Produce a faithful copy of the data, one that leaves out the pictures.

**Stored records**
+ + +

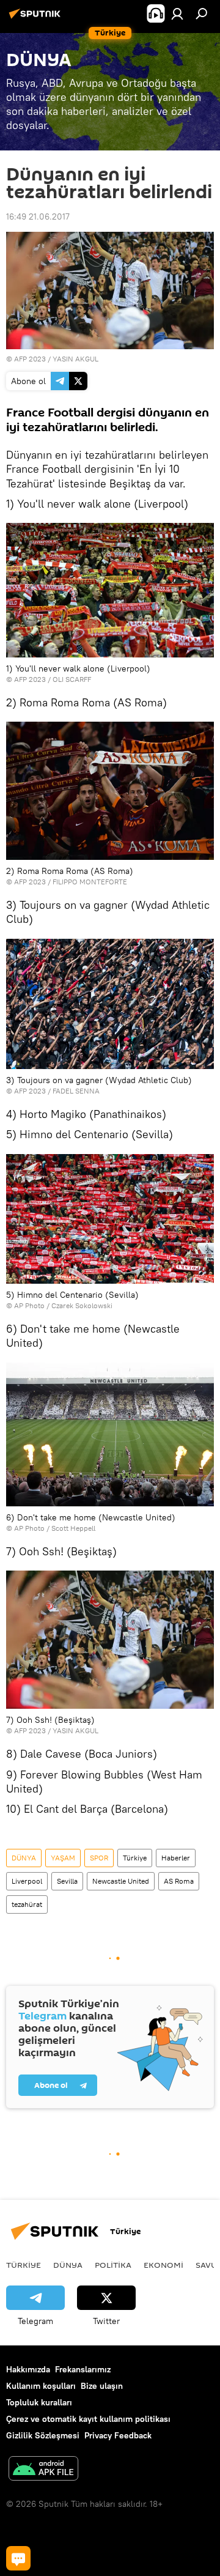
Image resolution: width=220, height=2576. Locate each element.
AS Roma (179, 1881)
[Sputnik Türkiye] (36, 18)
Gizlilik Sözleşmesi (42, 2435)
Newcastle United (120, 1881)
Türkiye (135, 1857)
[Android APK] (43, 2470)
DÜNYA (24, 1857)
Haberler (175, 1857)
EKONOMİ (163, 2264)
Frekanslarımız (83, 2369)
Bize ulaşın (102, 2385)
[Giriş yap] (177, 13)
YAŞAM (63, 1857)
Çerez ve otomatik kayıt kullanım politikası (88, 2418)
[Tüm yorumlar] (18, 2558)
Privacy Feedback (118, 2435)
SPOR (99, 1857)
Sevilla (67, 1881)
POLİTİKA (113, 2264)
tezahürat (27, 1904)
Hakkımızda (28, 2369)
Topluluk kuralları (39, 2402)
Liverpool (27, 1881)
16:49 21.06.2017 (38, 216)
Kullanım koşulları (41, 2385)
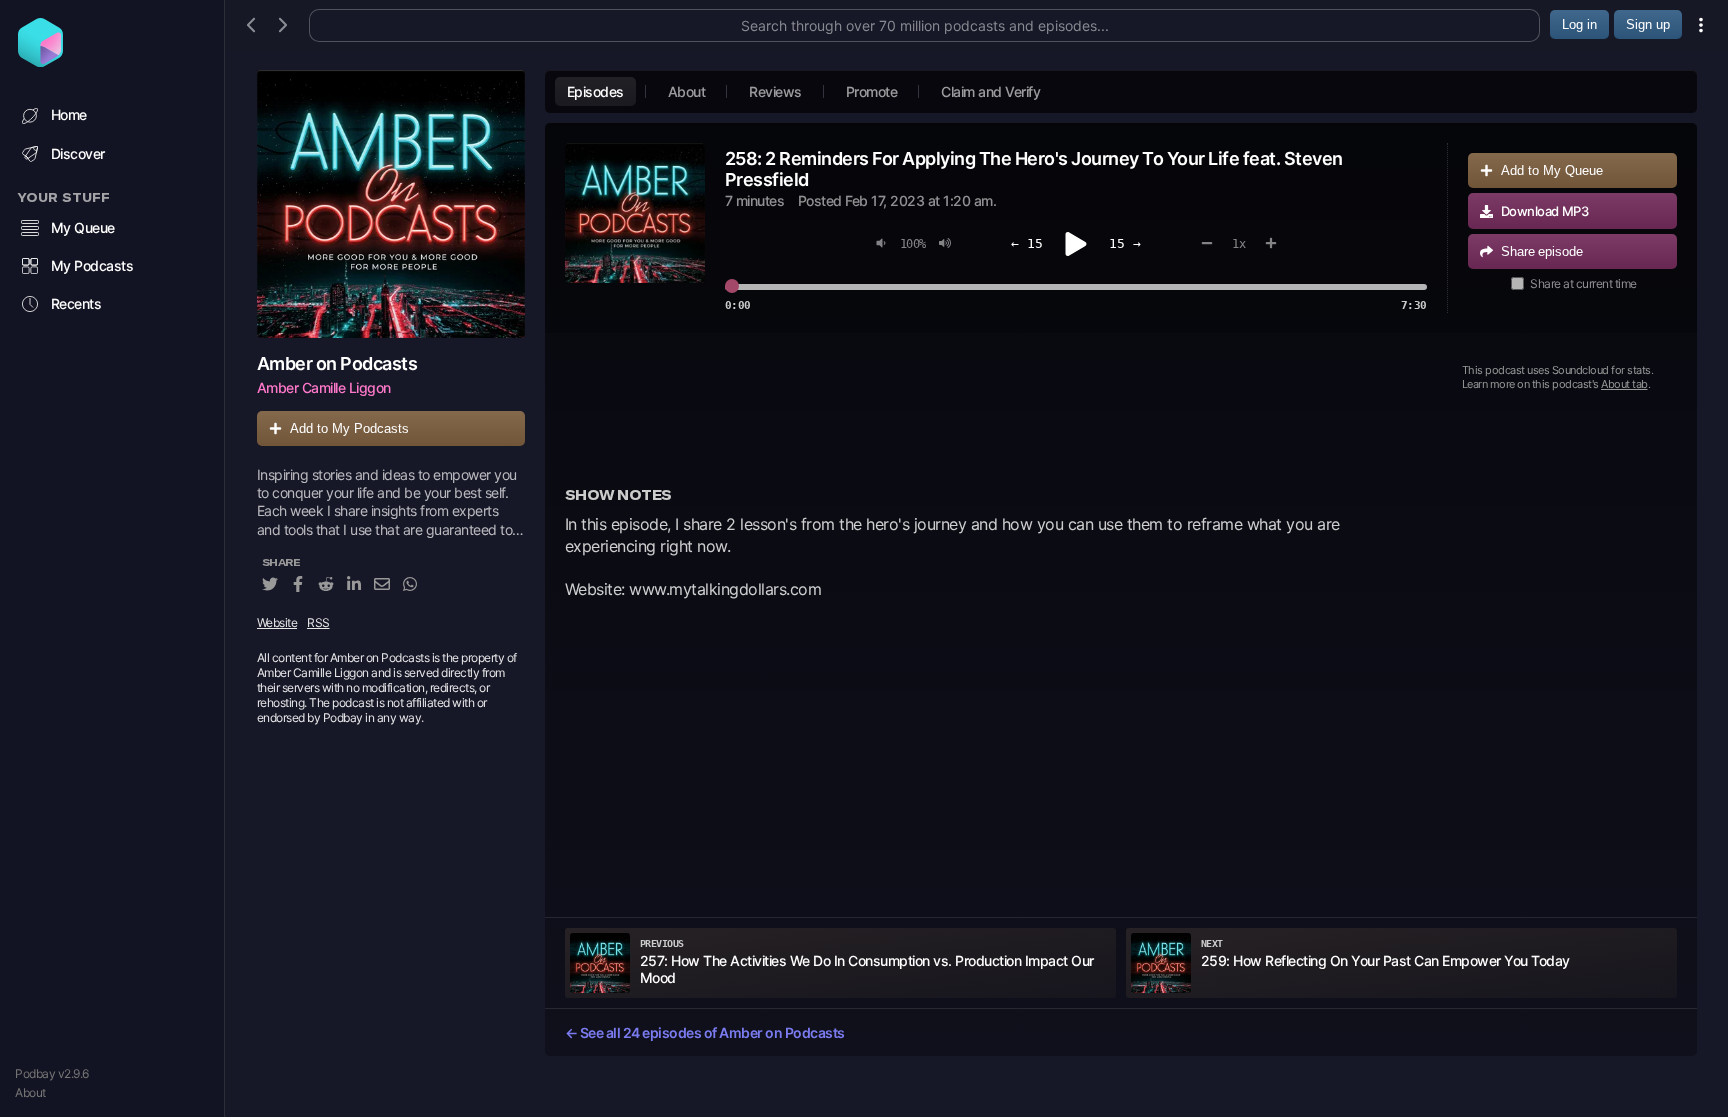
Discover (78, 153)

+ + +

**OUTPUT OF THE TASK**
Image resolution: width=220, height=2576. Locate each element.
AS Roma (179, 1881)
[Sputnik Türkiye] (36, 18)
Gizlilik Sözleşmesi (42, 2435)
Newcastle United (120, 1881)
Türkiye (135, 1857)
[Android APK] (43, 2470)
DÜNYA (24, 1857)
Haberler (175, 1857)
EKONOMİ (163, 2264)
Frekanslarımız (83, 2369)
Bize ulaşın (102, 2385)
[Giriş yap] (177, 13)
YAŞAM (63, 1857)
Çerez ve otomatik kayıt kullanım politikası (88, 2418)
[Tüm yorumlar] (18, 2558)
Privacy Feedback (118, 2435)
SPOR (99, 1857)
Sevilla (67, 1881)
POLİTİKA (113, 2264)
tezahürat (27, 1904)
Hakkımızda (28, 2369)
Topluluk kuralları (39, 2402)
Liverpool (27, 1881)
16:49 21.06.2017 (38, 216)
Kullanım koşulları (41, 2385)
Discover (78, 153)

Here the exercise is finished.